▸ **WORK ITEM**
In the records below, the lines between the one holding "Фитинги и комплектующие (225, 2032)" and the one holding "Kontakt (49, 1708)", inclusive, are to be transcribed exactly; no pictures are to be included.

⟨

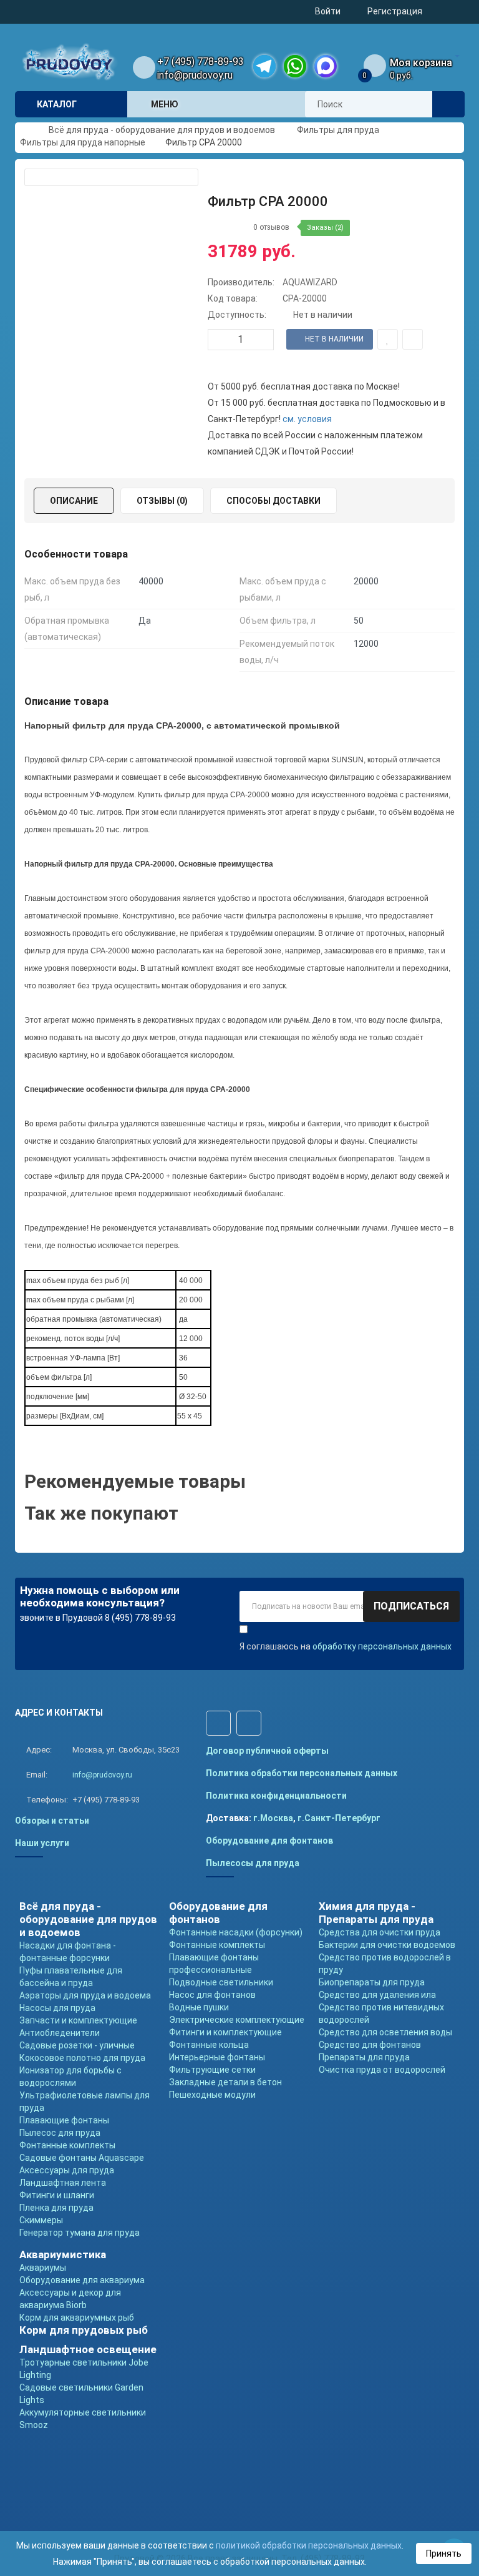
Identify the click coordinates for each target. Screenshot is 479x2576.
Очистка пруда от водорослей (382, 2070)
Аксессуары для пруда (66, 2170)
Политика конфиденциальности (276, 1796)
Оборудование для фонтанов (269, 1841)
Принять (444, 2554)
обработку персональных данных (382, 1646)
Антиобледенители (59, 2033)
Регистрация (394, 11)
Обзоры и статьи (52, 1821)
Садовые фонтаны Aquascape (81, 2158)
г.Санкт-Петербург (339, 1818)
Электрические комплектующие (236, 2020)
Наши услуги (42, 1843)
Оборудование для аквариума (82, 2280)
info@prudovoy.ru (195, 75)
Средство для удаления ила (377, 1995)
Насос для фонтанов (212, 1995)
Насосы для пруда (57, 2008)
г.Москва (273, 1818)
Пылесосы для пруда (252, 1863)
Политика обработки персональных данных (301, 1773)
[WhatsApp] (295, 66)
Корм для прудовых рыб (83, 2330)
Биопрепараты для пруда (372, 1982)
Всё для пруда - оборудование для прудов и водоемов (88, 1919)
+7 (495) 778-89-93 (200, 61)
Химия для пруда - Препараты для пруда (376, 1912)
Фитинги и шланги (56, 2195)
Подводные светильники (221, 1982)
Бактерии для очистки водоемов (387, 1945)
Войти (328, 11)
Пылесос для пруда (59, 2133)
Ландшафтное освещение (88, 2349)
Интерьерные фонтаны (217, 2057)
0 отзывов (271, 227)
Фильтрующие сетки (212, 2070)
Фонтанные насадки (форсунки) (235, 1932)
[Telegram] (264, 66)
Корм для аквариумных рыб (76, 2318)
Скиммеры (41, 2220)
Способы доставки (273, 501)
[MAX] (325, 66)
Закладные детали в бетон (225, 2082)
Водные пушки (199, 2007)
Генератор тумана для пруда (79, 2233)
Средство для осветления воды (385, 2032)
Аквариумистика (62, 2254)
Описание (74, 501)
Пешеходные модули (212, 2095)
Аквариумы (42, 2268)
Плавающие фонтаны (64, 2120)
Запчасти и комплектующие (78, 2020)
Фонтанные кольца (209, 2045)
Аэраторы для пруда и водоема (85, 1995)
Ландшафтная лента (62, 2183)
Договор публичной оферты (267, 1751)
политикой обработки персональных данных (309, 2545)
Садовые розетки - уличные (77, 2045)
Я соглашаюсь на (346, 1646)
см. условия (307, 419)
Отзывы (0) (162, 501)
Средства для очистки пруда (379, 1932)
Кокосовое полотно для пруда (82, 2058)
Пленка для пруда (56, 2208)
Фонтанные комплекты (67, 2145)
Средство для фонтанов (370, 2045)
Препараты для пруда (364, 2057)
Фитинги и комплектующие (225, 2032)
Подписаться (411, 1606)
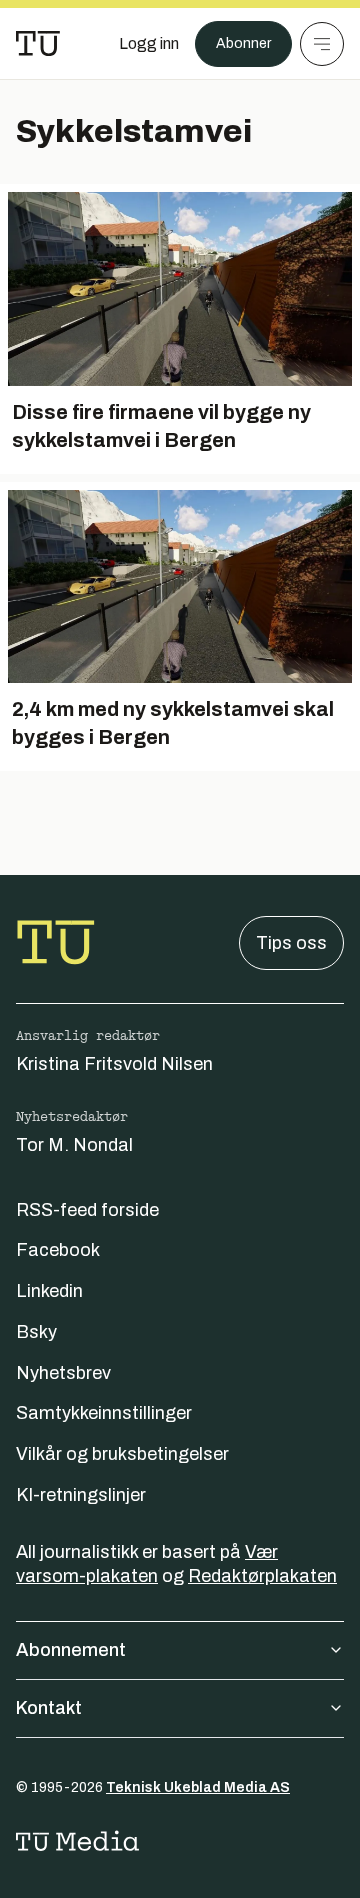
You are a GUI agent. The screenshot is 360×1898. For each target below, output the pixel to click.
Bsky (36, 1332)
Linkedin (49, 1291)
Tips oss (291, 943)
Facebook (58, 1250)
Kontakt (49, 1708)
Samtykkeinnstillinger (104, 1413)
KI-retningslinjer (81, 1495)
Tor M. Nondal (74, 1145)
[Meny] (322, 44)
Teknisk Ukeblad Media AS (198, 1787)
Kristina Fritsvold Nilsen (114, 1064)
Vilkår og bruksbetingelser (122, 1454)
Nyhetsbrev (63, 1373)
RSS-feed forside (87, 1210)
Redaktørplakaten (262, 1576)
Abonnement (71, 1650)
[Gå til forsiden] (38, 44)
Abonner (243, 43)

⟩

▸ **TASK RESULT**
Фитинги и комплектующие (225, 2032)
Подписаться (411, 1606)
You are a GUI agent. The screenshot is 360×1898. For each target below, output the pixel to click.
Bsky (36, 1332)
Linkedin (49, 1291)
Tips oss (291, 943)
Facebook (58, 1250)
Kontakt (49, 1708)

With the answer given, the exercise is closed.